It still makes me weepy. Just a wee bit. And while it’s not available from any of the regular subscription services, it can be rented from a number of places. Hunt it down if you’ve got the time (and means). It’s good, good stuff.
When best friends Jackie O'Shea and Michael O'Sullivan discover someone in their small Irish village has won the lottery, they immediately set off to see if the winner is in a sharing mood. Deducing that Ned Devine is the lucky man, O'Shea and O'Sullivan pay him a visit, only to find him dead from shock. Since Devine is the only one who can claim the prize, the townsfolk band together to convince the claim inspector that O'Sullivan is really Devine, and split the cash.
It's touching and it's hilarious; it's insightful and disturbing. And often, it's all of those things at the exact same time. I'm not sure how the Irish do it, to be honest, though I suspect having the wonderful Ian Bannen and the even-more-wonderful David Kelly involved doesn't hurt.

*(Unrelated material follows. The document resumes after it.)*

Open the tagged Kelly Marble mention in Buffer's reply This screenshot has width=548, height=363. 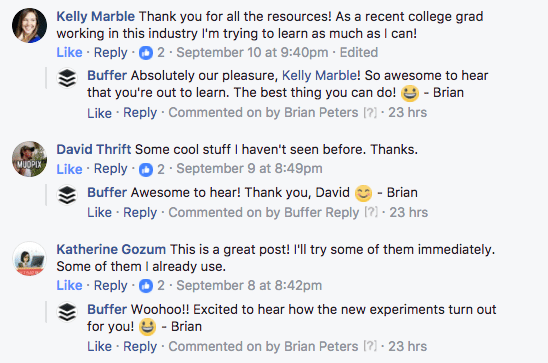[319, 75]
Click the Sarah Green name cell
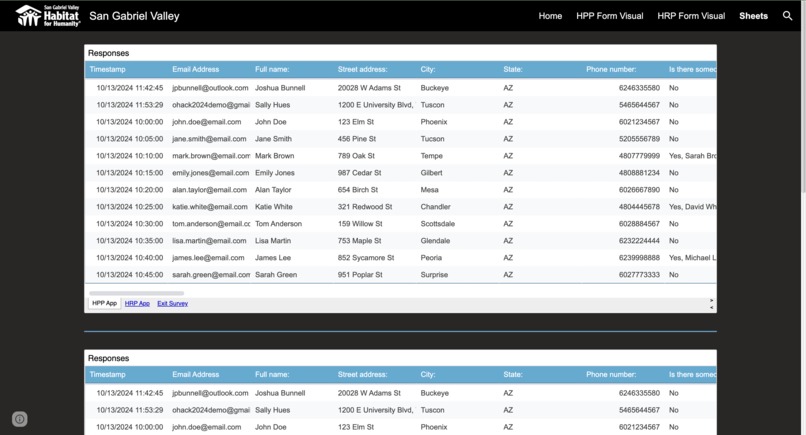The height and width of the screenshot is (435, 806). pos(276,275)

I think Ebert says it best (unsurprisingly):
ost of the time we're smiling more than laughing; we recognize the human nature involved in "Waking Ned Devine," and we like the way Kirk Jones, the writer and director, throws up obstacles just to have fun leaping over them. One reason we like village comedies from Ireland and the U.K. is of course that they're funny. Another is to meet the characters and the actors and enjoy the pleasure of their company. I have a feeling that an evening spent with David Kelly would be a merry one.